PROBLEM DESCRIPTION>
In the data below, which lines contain "resolution"? List them by copying each one.

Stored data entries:
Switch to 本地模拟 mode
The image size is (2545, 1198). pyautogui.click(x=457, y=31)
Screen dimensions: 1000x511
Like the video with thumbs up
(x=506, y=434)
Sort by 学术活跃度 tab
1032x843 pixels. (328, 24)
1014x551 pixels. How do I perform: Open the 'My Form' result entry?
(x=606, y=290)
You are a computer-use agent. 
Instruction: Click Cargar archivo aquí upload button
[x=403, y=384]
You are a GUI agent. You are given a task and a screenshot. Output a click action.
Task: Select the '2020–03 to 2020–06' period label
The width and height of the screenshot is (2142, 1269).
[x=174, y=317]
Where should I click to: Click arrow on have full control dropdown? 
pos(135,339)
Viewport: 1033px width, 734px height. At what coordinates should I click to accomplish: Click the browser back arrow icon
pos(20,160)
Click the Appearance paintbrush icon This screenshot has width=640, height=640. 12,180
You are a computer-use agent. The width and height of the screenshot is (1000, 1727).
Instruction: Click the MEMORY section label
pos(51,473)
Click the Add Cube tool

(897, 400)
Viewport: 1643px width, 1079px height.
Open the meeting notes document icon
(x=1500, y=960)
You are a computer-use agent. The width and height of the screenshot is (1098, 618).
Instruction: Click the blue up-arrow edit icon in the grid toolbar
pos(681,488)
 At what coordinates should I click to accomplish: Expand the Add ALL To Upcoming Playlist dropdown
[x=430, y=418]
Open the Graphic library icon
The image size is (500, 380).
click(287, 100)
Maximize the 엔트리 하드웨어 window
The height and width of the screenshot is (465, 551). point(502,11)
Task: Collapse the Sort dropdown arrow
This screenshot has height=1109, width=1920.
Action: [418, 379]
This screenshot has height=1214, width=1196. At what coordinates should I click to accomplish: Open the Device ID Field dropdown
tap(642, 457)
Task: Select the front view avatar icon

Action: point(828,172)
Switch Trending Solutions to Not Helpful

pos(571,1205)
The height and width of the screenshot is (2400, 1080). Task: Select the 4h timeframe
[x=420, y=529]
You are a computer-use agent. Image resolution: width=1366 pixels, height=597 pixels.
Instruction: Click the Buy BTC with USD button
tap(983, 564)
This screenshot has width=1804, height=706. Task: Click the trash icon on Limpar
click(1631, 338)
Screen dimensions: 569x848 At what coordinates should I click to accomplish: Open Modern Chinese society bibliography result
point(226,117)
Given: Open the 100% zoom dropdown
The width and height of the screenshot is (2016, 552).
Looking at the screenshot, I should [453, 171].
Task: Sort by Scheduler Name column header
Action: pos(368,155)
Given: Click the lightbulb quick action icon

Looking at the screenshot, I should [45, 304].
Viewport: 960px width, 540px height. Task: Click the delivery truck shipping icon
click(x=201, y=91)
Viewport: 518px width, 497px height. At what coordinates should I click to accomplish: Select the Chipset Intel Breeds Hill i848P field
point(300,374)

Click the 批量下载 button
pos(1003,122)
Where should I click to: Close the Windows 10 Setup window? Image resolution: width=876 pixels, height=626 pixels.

RESULT FOR THIS EXERCISE>
You are a computer-use agent. Image resolution: width=1366 pixels, height=597 pixels.
Where should I click to: Close the Windows 10 Setup window? Image resolution: width=876 pixels, height=626 pixels.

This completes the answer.